INPUT: Begin

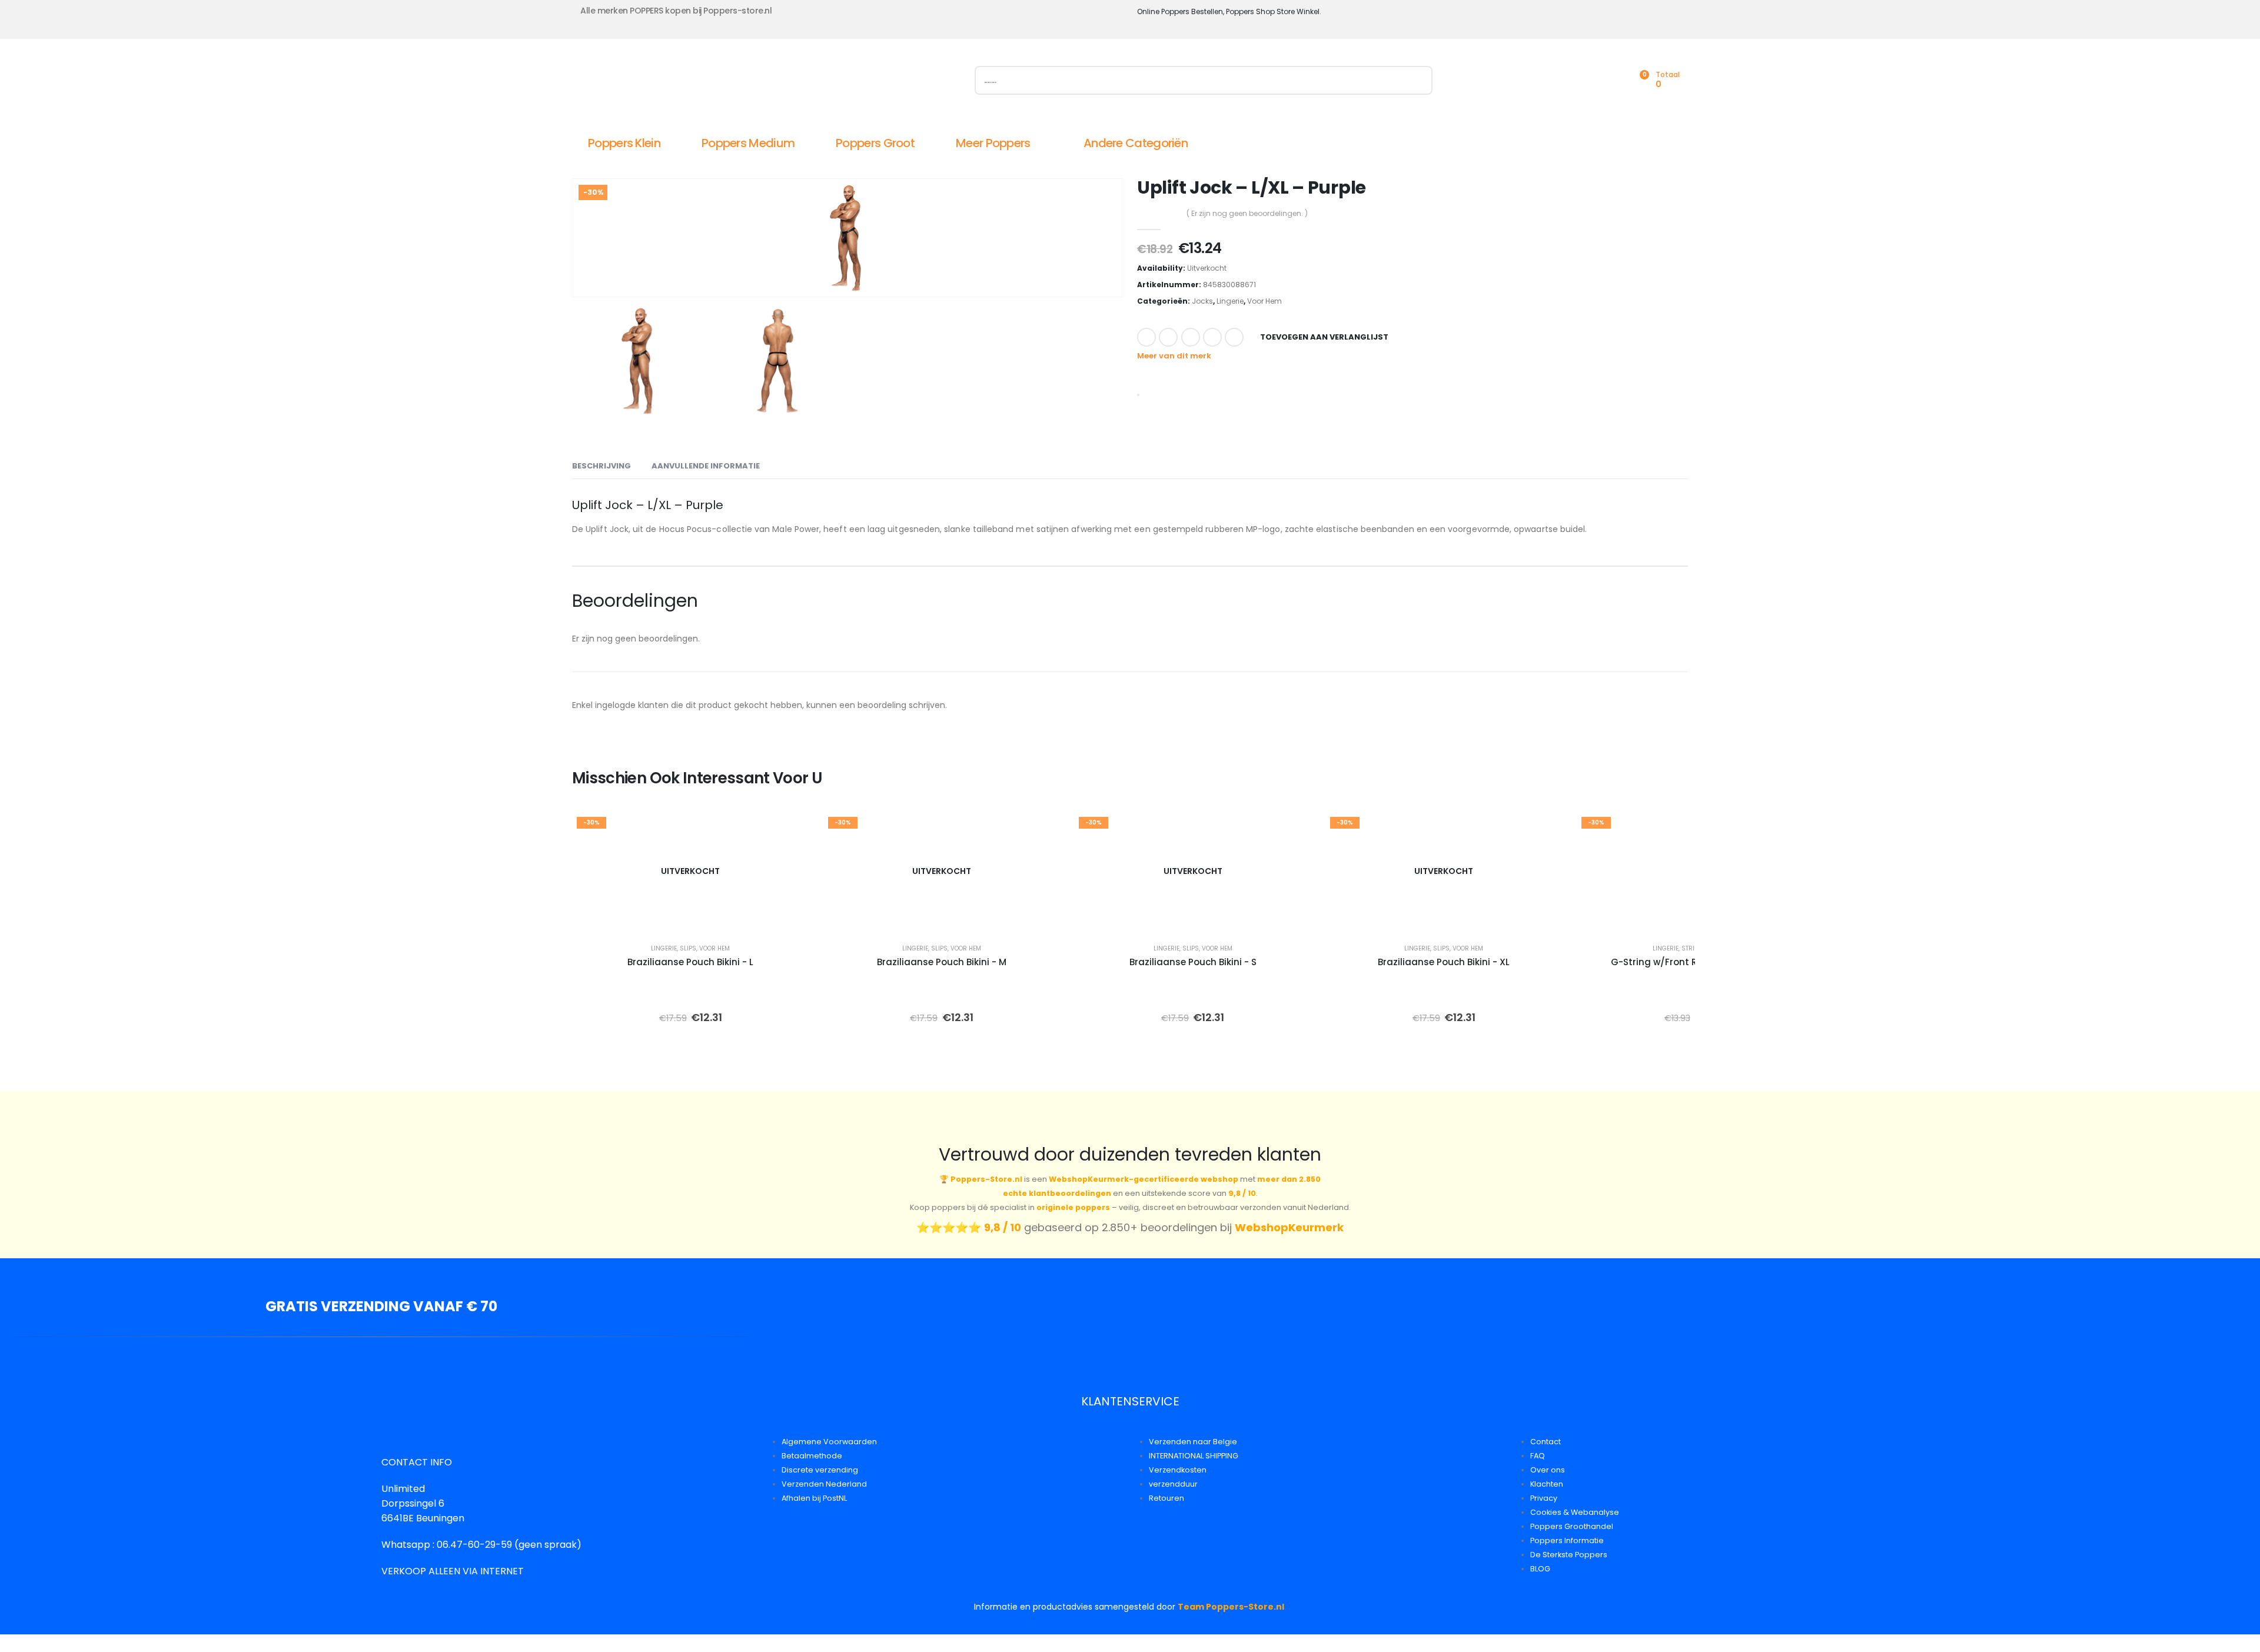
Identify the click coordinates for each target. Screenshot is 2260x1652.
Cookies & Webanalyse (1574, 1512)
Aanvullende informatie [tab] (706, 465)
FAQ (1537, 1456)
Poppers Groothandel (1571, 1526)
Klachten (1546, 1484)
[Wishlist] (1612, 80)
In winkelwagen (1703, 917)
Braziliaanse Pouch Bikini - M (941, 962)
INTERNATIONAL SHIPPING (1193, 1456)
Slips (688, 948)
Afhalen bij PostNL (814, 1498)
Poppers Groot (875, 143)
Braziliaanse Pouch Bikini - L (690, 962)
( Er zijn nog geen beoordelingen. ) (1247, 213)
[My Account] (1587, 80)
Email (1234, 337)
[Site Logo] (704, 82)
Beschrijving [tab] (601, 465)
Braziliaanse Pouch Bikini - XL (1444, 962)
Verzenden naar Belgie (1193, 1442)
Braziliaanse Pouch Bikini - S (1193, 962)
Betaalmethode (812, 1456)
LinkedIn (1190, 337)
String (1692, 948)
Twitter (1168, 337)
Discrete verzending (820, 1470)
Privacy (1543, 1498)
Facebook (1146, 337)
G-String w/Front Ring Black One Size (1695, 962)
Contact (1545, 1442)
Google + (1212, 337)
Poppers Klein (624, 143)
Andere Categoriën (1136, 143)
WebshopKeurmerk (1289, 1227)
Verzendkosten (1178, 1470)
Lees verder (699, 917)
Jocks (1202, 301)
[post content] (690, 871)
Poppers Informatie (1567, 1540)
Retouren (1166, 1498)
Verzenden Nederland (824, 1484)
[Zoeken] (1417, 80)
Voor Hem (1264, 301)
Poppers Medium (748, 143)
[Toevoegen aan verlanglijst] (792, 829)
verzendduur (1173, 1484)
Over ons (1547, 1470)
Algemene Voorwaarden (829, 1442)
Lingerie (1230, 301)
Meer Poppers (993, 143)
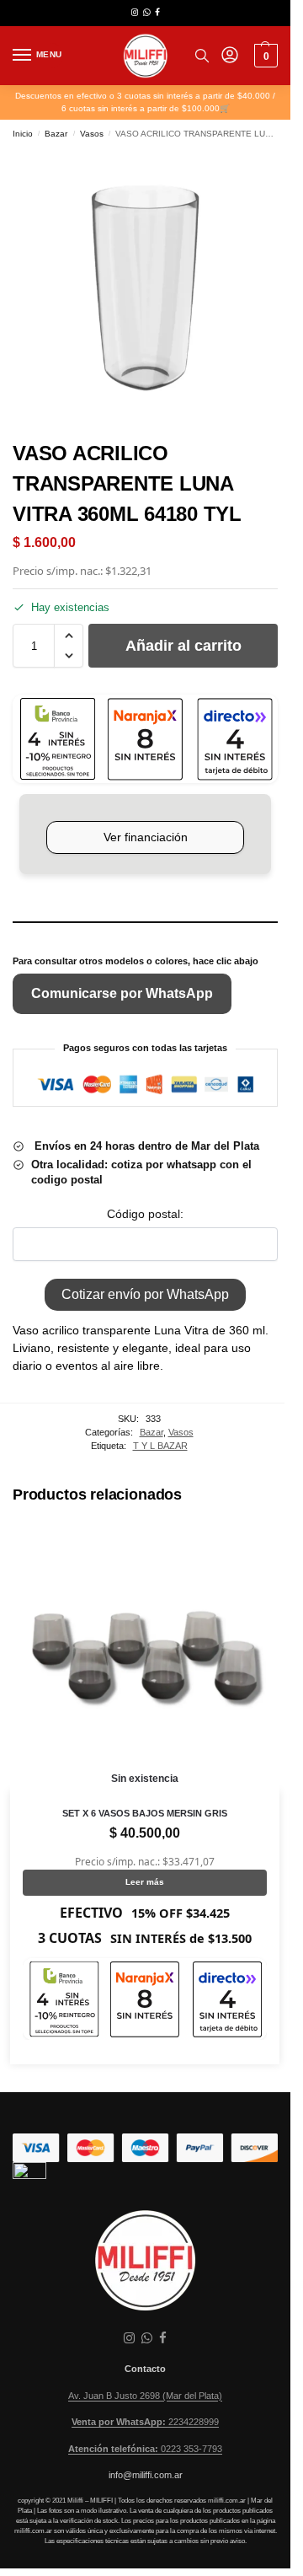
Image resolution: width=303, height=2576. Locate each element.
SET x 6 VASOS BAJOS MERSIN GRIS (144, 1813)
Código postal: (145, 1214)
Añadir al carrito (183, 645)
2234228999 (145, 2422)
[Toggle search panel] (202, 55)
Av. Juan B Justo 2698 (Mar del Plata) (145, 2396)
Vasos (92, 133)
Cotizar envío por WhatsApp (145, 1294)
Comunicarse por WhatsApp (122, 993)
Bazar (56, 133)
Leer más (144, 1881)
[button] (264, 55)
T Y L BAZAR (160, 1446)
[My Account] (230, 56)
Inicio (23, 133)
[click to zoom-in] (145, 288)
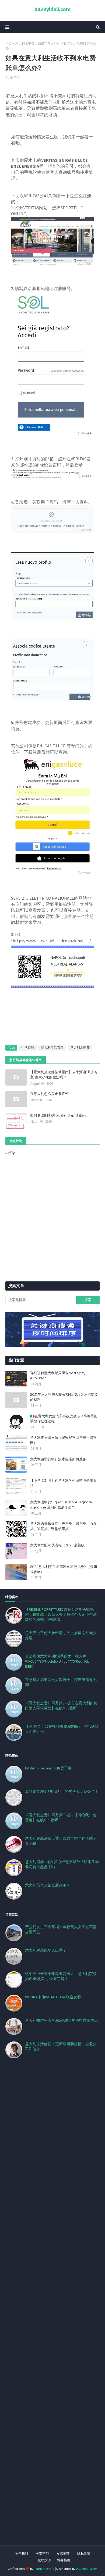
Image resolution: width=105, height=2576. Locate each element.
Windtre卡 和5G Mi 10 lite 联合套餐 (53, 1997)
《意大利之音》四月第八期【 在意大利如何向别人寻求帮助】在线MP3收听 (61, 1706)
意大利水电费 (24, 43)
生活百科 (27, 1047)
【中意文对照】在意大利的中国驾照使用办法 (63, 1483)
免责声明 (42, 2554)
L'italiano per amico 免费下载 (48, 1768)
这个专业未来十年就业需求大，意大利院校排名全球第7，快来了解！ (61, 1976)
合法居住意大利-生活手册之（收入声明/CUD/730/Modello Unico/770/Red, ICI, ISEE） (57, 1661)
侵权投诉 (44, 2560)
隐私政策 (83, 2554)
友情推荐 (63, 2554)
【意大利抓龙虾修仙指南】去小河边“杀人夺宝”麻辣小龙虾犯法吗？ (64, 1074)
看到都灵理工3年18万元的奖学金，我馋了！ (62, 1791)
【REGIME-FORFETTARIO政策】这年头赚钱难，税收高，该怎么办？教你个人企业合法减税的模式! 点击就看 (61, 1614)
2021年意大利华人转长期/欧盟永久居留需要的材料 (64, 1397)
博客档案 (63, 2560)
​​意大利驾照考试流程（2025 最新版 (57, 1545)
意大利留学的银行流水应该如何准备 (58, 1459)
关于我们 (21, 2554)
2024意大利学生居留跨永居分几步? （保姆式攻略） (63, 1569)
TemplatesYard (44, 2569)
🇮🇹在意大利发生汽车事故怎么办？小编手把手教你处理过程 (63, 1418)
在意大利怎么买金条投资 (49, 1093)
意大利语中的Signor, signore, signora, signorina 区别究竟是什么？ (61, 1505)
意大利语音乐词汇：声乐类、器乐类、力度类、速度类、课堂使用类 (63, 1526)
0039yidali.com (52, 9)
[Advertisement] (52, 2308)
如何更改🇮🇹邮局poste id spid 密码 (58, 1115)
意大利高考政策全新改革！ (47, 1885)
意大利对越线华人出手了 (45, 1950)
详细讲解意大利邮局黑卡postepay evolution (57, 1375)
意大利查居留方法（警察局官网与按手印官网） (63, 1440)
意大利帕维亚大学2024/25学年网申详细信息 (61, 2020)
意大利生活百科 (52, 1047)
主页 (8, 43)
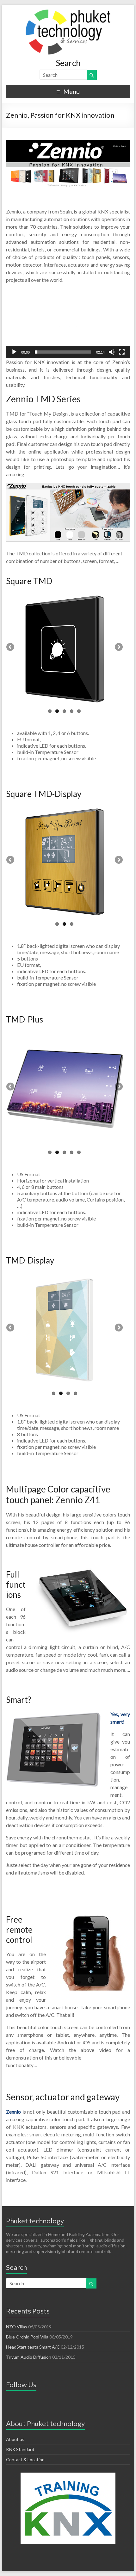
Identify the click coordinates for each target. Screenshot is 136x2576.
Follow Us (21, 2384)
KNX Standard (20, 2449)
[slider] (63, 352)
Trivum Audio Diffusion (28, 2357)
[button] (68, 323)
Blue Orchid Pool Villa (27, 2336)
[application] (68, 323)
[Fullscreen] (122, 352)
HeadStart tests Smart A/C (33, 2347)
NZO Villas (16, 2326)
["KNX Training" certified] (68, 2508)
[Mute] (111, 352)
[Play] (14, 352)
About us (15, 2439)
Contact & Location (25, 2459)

INPUT: End

» THE PROBLEM
Without the pictures, write out the whole listing exactly as it appears.

» THE COMPLETED TASK
Identify the click coordinates for each target. Screenshot is 2260x1652.
Cookies & Webanalyse (1574, 1512)
Aanvullende informatie [tab] (706, 465)
FAQ (1537, 1456)
Poppers Groothandel (1571, 1526)
Klachten (1546, 1484)
[Wishlist] (1612, 80)
In winkelwagen (1703, 917)
Braziliaanse Pouch Bikini - M (941, 962)
INTERNATIONAL SHIPPING (1193, 1456)
Slips (688, 948)
Afhalen bij PostNL (814, 1498)
Poppers Groot (875, 143)
Braziliaanse Pouch Bikini - L (690, 962)
( Er zijn nog geen beoordelingen. ) (1247, 213)
[My Account] (1587, 80)
Email (1234, 337)
[Site Logo] (704, 82)
Beschrijving [tab] (601, 465)
Braziliaanse Pouch Bikini - XL (1444, 962)
Verzenden naar Belgie (1193, 1442)
Braziliaanse Pouch Bikini - S (1193, 962)
Betaalmethode (812, 1456)
LinkedIn (1190, 337)
String (1692, 948)
Twitter (1168, 337)
Discrete verzending (820, 1470)
Privacy (1543, 1498)
Facebook (1146, 337)
G-String w/Front Ring Black One Size (1695, 962)
Contact (1545, 1442)
Google + (1212, 337)
Poppers Klein (624, 143)
Andere Categoriën (1136, 143)
WebshopKeurmerk (1289, 1227)
Verzendkosten (1178, 1470)
Lees verder (699, 917)
Jocks (1202, 301)
[post content] (690, 871)
Poppers Informatie (1567, 1540)
Retouren (1166, 1498)
Verzenden Nederland (824, 1484)
[Zoeken] (1417, 80)
Voor Hem (1264, 301)
Poppers Medium (748, 143)
[Toevoegen aan verlanglijst] (792, 829)
verzendduur (1173, 1484)
Over ons (1547, 1470)
Algemene Voorwaarden (829, 1442)
Lingerie (1230, 301)
Meer Poppers (993, 143)
Image resolution: width=303, height=2576. Locate each element.
SET x 6 VASOS BAJOS MERSIN GRIS (144, 1813)
Código postal: (145, 1214)
Añadir al carrito (183, 645)
2234228999 (145, 2422)
[Toggle search panel] (202, 55)
Av. Juan B Justo 2698 (Mar del Plata) (145, 2396)
Vasos (92, 133)
Cotizar envío por WhatsApp (145, 1294)
Comunicarse por WhatsApp (122, 993)
Bazar (56, 133)
Leer más (144, 1881)
[button] (264, 55)
T Y L BAZAR (160, 1446)
[My Account] (230, 56)
Inicio (23, 133)
[click to zoom-in] (145, 288)
Image resolution: width=105, height=2576. Locate each element.
Windtre卡 和5G Mi 10 lite 联合套餐 (53, 1997)
《意大利之音》四月第八期【 在意大利如何向别人寻求帮助】在线MP3收听 (61, 1706)
意大利水电费 (24, 43)
生活百科 (27, 1047)
【中意文对照】在意大利的中国驾照使用办法 (63, 1483)
免责声明 (42, 2554)
L'italiano per amico 免费下载 (48, 1768)
这个专业未来十年就业需求大，意大利院校排名全球第7，快来了解！ (61, 1976)
合法居住意大利-生活手册之（收入声明/CUD/730/Modello Unico/770/Red, ICI, ISEE） (57, 1661)
侵权投诉 (44, 2560)
隐私政策 (83, 2554)
友情推荐 (63, 2554)
【意大利抓龙虾修仙指南】去小河边“杀人夺宝”麻辣小龙虾犯法吗？ (64, 1074)
看到都灵理工3年18万元的奖学金，我馋了！ (62, 1791)
【REGIME-FORFETTARIO政策】这年头赚钱难，税收高，该怎么办？教你个人企业合法减税的模式! 点击就看 (61, 1614)
2021年意大利华人转长期/欧盟永久居留需要的材料 (64, 1397)
博客档案 (63, 2560)
​​意大利驾照考试流程（2025 最新版 (57, 1545)
意大利留学的银行流水应该如何准备 (58, 1459)
关于我们 (21, 2554)
2024意大利学生居留跨永居分几步? （保姆式攻略） (63, 1569)
TemplatesYard (44, 2569)
🇮🇹在意大利发生汽车事故怎么办？小编手把手教你处理过程 (63, 1418)
在意大利怎么买金条投资 (49, 1093)
意大利语中的Signor, signore, signora, signorina 区别究竟是什么？ (61, 1505)
意大利语音乐词汇：声乐类、器乐类、力度类、速度类、课堂使用类 (63, 1526)
0039yidali.com (52, 9)
[Advertisement] (52, 2308)
如何更改🇮🇹邮局poste id spid 密码 (58, 1115)
意大利高考政策全新改革！ (47, 1885)
意大利对越线华人出手了 (45, 1950)
详细讲解意大利邮局黑卡postepay evolution (57, 1375)
意大利查居留方法（警察局官网与按手印官网） (63, 1440)
意大利帕维亚大学2024/25学年网申详细信息 (61, 2020)
意大利生活百科 (52, 1047)
主页 (8, 43)
Identify the click coordinates for each target. Screenshot is 136x2576.
Follow Us (21, 2384)
KNX Standard (20, 2449)
[slider] (63, 352)
Trivum Audio Diffusion (28, 2357)
[button] (68, 323)
Blue Orchid Pool Villa (27, 2336)
[application] (68, 323)
[Fullscreen] (122, 352)
HeadStart tests Smart A/C (33, 2347)
NZO Villas (16, 2326)
["KNX Training" certified] (68, 2508)
[Mute] (111, 352)
[Play] (14, 352)
About us (15, 2439)
Contact & Location (25, 2459)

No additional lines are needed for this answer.